En conclusion, le traitement de l'information faciale ne peut plus être considéré comme un système modulaire dans le sens fodorien le plus strict du terme. Même si des processus différents, sous-tendus par des régions cérébrales distinctes, interviennent dans l'extraction des différentes informations faciales, ces processus présentent de nombreuses interactions à différents niveaux qui s'étendent de l'extraction précoce de l'information perceptive à la décision. La capacité de réponse sélective à tel ou tel type d'information faciale implique l’intervention de mécanismes attentionnels. Si tous les processus sont en forte interconnexion et exercent des influences réciproques, ne serait-il pas raisonnable d'admettre que le système de traitement de l'information faciale est un système hautement intégré ? Farah (1994) a démontré qu'il est possible de rendre compte de la dissociation entre reconnaissance consciente et reconnaissance inconsciente du visage par la simple lésion, plus ou moins importante, d'un seul et même système de reconnaissance du visage.

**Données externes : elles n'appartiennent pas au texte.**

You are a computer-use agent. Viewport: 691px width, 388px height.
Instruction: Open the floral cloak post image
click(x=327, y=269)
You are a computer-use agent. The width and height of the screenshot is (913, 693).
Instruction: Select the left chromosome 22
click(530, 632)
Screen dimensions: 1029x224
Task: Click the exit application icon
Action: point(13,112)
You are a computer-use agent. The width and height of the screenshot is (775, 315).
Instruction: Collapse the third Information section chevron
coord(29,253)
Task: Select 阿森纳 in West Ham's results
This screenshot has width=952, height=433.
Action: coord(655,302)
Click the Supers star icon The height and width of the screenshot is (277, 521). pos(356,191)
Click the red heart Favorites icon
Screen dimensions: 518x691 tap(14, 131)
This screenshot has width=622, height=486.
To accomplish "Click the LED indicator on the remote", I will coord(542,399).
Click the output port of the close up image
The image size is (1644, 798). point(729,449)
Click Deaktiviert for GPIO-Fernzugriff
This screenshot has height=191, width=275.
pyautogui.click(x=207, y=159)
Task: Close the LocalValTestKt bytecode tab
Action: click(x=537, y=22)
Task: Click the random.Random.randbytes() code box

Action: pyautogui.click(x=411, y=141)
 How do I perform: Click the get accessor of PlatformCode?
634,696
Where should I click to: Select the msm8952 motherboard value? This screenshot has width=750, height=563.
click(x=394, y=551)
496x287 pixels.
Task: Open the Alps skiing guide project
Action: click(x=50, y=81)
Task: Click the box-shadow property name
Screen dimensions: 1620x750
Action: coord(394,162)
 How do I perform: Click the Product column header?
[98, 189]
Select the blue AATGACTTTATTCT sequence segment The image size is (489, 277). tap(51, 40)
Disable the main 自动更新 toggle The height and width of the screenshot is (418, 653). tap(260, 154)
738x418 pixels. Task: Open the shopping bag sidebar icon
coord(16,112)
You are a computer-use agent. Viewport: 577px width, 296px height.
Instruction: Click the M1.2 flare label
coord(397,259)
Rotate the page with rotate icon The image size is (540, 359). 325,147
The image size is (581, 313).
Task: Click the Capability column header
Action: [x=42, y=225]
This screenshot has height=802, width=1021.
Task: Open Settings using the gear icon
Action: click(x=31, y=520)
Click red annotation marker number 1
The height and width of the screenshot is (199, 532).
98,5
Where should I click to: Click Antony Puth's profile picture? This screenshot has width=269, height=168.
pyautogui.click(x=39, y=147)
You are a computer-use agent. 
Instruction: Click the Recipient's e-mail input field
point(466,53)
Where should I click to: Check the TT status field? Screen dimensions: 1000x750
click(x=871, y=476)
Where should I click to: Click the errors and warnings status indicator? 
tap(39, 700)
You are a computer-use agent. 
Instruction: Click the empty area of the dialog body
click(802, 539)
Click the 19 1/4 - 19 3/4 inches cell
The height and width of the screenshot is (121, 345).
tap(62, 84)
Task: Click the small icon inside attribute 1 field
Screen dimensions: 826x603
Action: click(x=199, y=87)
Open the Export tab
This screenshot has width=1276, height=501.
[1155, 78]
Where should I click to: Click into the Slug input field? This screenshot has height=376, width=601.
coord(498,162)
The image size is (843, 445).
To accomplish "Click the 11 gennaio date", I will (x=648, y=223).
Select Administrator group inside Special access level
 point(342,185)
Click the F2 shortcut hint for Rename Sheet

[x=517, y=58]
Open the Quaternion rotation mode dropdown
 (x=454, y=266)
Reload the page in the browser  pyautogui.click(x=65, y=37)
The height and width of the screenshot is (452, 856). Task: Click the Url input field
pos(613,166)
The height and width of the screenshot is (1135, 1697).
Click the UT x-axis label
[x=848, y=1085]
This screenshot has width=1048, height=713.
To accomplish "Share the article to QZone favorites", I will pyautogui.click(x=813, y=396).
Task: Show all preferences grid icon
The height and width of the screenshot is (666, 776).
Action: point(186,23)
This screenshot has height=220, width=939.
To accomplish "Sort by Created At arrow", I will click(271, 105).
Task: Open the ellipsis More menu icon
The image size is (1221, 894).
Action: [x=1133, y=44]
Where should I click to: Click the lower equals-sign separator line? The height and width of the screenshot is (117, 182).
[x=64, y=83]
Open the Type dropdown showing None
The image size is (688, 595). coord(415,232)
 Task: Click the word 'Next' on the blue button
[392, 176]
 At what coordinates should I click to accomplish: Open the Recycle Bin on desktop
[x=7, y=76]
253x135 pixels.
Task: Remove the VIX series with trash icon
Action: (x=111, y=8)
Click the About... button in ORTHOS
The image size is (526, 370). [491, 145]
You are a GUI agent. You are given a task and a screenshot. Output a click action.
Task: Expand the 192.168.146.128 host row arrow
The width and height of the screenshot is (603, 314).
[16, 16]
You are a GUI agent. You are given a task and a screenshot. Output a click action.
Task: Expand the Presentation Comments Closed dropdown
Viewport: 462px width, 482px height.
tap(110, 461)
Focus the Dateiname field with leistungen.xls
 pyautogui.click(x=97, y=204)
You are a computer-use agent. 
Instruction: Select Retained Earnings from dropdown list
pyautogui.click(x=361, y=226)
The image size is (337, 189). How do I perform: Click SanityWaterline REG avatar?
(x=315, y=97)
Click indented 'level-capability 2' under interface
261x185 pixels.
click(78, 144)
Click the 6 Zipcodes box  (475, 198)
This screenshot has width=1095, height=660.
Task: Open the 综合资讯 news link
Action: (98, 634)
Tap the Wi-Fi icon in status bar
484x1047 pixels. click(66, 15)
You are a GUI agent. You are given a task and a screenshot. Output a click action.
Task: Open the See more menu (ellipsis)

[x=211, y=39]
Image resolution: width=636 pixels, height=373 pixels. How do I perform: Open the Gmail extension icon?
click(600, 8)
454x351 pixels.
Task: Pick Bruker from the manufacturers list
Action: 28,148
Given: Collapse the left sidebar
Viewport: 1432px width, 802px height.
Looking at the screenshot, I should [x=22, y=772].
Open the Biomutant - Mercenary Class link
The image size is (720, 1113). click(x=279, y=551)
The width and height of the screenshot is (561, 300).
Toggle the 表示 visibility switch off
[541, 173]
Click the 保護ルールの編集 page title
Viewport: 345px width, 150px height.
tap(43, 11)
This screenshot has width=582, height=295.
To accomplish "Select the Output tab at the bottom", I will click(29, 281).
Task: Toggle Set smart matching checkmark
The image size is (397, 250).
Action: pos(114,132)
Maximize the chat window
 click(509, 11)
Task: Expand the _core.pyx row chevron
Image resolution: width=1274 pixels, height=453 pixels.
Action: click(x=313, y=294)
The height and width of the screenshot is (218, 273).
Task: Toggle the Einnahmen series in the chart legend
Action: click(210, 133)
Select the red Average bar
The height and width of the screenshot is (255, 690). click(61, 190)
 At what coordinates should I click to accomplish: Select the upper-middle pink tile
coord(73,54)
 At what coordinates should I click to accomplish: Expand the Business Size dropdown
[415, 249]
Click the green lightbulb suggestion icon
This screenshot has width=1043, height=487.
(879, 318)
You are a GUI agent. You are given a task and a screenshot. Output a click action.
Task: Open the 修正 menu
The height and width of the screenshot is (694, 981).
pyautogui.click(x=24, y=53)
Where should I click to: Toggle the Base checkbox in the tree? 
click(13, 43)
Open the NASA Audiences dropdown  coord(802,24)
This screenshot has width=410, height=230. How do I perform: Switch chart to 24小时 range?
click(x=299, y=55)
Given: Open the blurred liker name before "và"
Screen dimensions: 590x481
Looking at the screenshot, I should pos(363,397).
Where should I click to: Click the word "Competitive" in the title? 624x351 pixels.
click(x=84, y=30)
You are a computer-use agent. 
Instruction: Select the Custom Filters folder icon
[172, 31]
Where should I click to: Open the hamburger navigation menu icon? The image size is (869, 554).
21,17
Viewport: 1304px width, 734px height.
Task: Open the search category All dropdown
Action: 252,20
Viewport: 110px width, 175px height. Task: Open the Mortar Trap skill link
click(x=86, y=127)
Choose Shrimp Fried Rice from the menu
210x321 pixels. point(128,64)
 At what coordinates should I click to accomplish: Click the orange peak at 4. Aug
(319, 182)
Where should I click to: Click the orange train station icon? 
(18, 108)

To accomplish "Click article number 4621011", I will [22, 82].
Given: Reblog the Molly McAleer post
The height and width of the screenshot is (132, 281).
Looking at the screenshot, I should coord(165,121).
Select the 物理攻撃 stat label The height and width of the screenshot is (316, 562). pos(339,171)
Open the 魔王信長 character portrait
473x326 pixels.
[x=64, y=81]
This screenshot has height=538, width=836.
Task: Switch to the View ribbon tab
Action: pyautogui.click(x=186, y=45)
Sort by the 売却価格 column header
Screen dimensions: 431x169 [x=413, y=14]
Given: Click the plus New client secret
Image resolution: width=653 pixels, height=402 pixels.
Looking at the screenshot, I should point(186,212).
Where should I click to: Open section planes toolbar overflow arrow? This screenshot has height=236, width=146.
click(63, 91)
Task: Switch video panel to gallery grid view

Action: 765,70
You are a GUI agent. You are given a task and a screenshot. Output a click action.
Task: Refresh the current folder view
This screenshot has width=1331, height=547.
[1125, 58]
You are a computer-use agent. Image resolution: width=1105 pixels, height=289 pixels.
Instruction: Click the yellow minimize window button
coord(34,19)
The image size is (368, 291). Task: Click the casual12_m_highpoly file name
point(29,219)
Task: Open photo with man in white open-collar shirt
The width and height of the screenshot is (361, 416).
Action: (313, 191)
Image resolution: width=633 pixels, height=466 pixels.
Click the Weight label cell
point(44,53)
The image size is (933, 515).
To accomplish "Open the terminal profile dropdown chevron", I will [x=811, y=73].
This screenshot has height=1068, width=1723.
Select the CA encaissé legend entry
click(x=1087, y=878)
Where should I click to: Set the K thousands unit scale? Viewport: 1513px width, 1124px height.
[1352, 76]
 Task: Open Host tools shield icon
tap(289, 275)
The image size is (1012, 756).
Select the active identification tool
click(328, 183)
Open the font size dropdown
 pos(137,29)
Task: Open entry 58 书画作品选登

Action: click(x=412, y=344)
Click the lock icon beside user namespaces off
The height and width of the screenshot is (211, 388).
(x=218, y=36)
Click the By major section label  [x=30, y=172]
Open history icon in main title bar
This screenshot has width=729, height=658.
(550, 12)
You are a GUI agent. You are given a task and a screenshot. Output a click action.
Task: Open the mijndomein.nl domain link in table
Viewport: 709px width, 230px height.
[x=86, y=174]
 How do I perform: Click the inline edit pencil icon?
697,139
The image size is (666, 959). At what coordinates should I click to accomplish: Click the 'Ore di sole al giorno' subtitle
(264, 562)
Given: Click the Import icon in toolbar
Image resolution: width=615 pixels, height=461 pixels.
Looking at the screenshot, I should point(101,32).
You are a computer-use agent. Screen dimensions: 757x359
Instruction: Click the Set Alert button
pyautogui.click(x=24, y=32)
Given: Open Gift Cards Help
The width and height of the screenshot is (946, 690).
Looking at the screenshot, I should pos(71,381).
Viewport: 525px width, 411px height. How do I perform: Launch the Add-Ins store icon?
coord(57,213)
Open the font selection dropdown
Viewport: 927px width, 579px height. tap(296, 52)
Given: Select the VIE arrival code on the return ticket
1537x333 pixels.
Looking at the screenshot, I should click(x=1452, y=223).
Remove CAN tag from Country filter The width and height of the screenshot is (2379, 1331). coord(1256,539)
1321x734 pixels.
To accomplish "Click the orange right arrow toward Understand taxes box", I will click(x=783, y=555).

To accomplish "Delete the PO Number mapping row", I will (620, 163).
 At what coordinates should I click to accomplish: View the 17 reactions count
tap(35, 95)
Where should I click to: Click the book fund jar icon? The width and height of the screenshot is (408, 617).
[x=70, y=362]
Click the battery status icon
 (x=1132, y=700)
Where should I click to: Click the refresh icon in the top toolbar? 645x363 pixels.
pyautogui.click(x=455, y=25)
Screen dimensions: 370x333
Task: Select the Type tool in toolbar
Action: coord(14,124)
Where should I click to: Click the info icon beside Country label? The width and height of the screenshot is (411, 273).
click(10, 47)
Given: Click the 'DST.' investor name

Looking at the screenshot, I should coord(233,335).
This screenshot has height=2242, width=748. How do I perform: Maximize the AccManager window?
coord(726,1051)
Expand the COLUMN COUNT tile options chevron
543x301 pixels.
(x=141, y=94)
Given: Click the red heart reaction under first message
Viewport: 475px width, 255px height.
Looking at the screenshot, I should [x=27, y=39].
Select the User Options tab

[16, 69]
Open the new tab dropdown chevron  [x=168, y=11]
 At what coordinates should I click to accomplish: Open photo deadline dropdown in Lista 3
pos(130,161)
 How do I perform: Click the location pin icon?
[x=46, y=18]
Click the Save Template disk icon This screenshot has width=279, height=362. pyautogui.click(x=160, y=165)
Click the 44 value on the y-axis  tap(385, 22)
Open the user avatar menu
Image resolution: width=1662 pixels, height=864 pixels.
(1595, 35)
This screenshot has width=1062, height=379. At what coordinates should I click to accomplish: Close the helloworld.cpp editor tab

On peut aussi supposer que le système de traitement de (toute) l'information relative au visage repose sur un système unitaire, composé d'un ensemble de composants effectuant des opérations spécifiques. La réponse de ce système serait alors déterminée par la combinaison de ces opérations. La détérioration de certains composants perturberait le système de traitement de l'information faciale pour certaines fonctions - par exemple, la détermination de l'état émotionnel ou du genre - mais elle ne remettrait pas en cause la réalisation d'autres fonctions comme, par exemple, l'identification de la personne.

Notes
38.

La spécificité de cette aire pour le traitement de l'information faciale est actuellement discutée (e. g., Gauthier et al., 1999a, 1999b).

39.

En 1986, Bruce et Young suggéraient qu'il faille dissocier les processus (ils parlaient, en fait, de modules) impliqués dans chaque information dérivée de l'analyse de la structure du visage. A l'appui de cette conception on peut citer les études indiquant que certains patients prosopagnosiques sont atteints pour l'une de ces informations (e. g., le genre) et préservés pour les autres (e. g., l'âge), ou inversement (e. g., Schweich & Bruyer, 1993).

40.

Bruce et Young admettent quand même qu'il n'existe pas seulement une unité pour une personne. Cette dernière serait représentée à travers plusieurs URVs qui se distingueraient, notamment, par l'angle de vue auquel elles seraient sensibles (voir Bruce, 1988 ; Young & Bruce, 1991).

41.

On peut supposer que l'absence d'activation de cette région, dans certaines études d'imagerie, tient à la méthode utilisée. En effet, soustraire l'activité associée à une tâche portant sur le visage de celle associée à une autre tâche, portant également sur le visage, fait disparaître l'activité commune et, notamment, celle provenant de la prise de décision. Il est vraisemblable que le processus terminal de décision ne se différencie pas fondamentalement selon la nature de la tâche, qu'elle porte d'ailleurs sur un visage ou non.

42.

Pour expliquer l'effet de la familiarité, on peut aussi supposer - sans invoquer de projection descendante - une modification permanente au niveau des aires visuelles pour les visages familiers. Cette conception expliquerait cependant difficilement l'effet du sourire sur la reconnaissance du visage : il est peu probable qu'on perçoive plus souvent des sourires que des expressions neutres.